A tragic day, but one jewel in Ruby

AS A gambling novice, after a day on a high stool in a city centre pub in Cork, ‘studying’ the form like a monkey with an abacus, I ended the day’s racing yesterday with a recession-busting total of €15.36.

The problem was I started with €50.

But as ‘Fast Eddie’ Felsen told a young Tom Cruise in The Colour of Money: the cash you win is twice as sweet as that you’ve earned.

So — if you double my saccharine sweet, last-minute winnings — that’s only about €20 I’m down, really, isn’t it?

But not even Tommy Cruise — a man for the impossible mission after all — could’ve ultimately helped me to a happy ending.

On these pages you have champion jockeys and shrewd professional tipsters offering advice distilled in laboratory conditions. Years spent in the racing circuit, a lifetime of building contacts and an experienced eye for form adds up to a finely-balanced mathematical formula.

Sharing those column inches is the amateur — the plug who picks his bets depending on the colour of a jockey’s hat, if a nag shares the name of much-loved pet or a tip picked from the pocket of the chatting pair at the counter beside me. I was to be the control in this cruel scientific experiment.

But if you give an infinite amount of chimps an eternity with as many typewriters, one will eventually write Hamlet.

Alas, however, defeat I knew him well — initially.

I missed the first race at 1.30pm as the young woman in front of me at the ATM was trying to withdraw money using an Xtravision card, it seemed. For 10 minutes. The omens were pretty bad if I couldn’t even manage to get money out of my own bank. Paddy Power would prove trickier.

Go Native ultimately came in — an Irish winner in the Supreme Novice Hurdle; I had planned to have a cheeky punt on Kempes anyway.

‘El Matador’ Mario Kempes helped Argentina win the World Cup in 1978 — inadvertently buttressing the Fidela-led military junta.

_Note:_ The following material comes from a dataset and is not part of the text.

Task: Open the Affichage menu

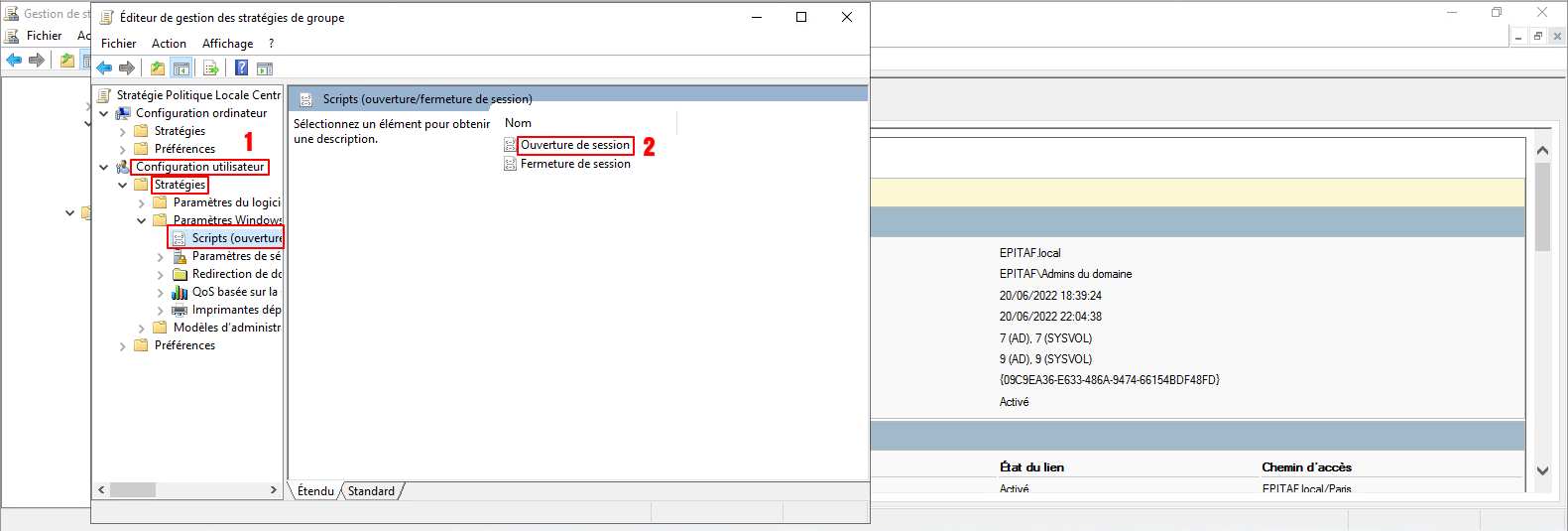Action: tap(227, 44)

I’m not saying the sports editor is a dictator, but I could do with performing a little better than last year’s attempt.

If the Cheltenham Festival was a music festival it’d be Féile ’92. Loads of culchies — in shirts and ties rather than sleeveless Saw Doctors t-shirts, admittedly — who are on the lock for four days. Magic.

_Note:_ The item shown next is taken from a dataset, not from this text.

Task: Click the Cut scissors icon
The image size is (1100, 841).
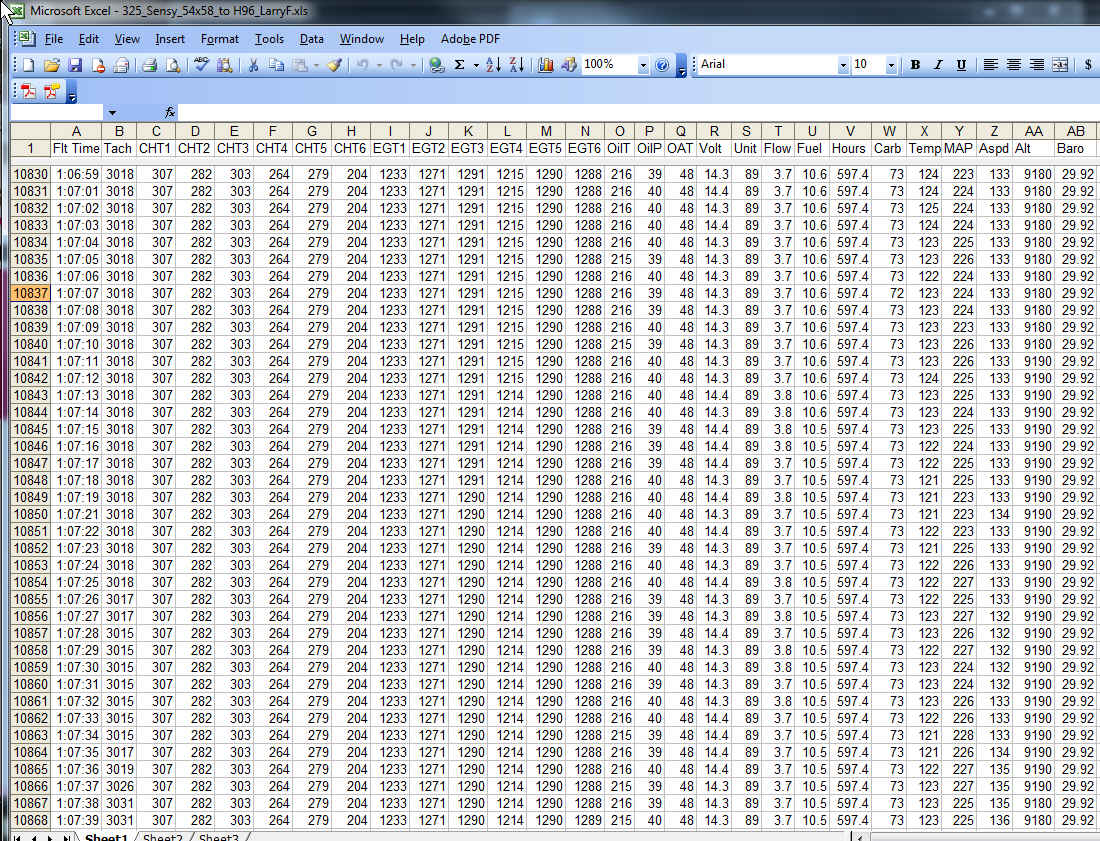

I, however, have jazz in my soul and boogied down past the Mason-Dixie Line to hitch my already-rocking, unhappy trailer to one I’msingingtheblues. He hit a bum note however, adding another verse to my tuneless dirge of a day.

The less said about Possol in the William Hill Trophy Handicap Chase the better. I was like Beamish — consistent but in a world gone mad.

And then came the 3.20 massacre. 3.20, Bloody 3.20. Forget Shakespeare; this was a Greek tragedy.

Maggie Thatcher once appeared on Saturday morning TV in the 80s during her time at no 10 — probably in the run up to an election. Like the rest of the guests she gave her verdict on the latest pop releases. Of the three, she wildly endorsed one single from the then hotly-tipped Thrashing Doves. Obviously the Iron Lady’s stamp of approval was a kiss of death to the band.

I did the same to the much fancied Binocular and poor Celestial Halo — who I unfairly saddled with a €5 flutter each.

In a thrilling finish for everyone else, my two boys and Tony McCoy’s Punjabi came up the hill together. Guess who won of the three?

In the next one, Jasper’s Dream — chosen as he shares a name with my sister’s Miniature Yorkie — and L’Ami because he was a banker, apparently, continued an embarrassing trend. There was something rotten in the state of Cheltenham.

And then redemption. Of sorts. My day had been like Shakespeare’s Danish play without the prince, until Irish Examiner columnist Ruby Walsh at last made a triumphant cameo appearance in the final act. He bounded home on Quevega before the curtain fell on my efforts.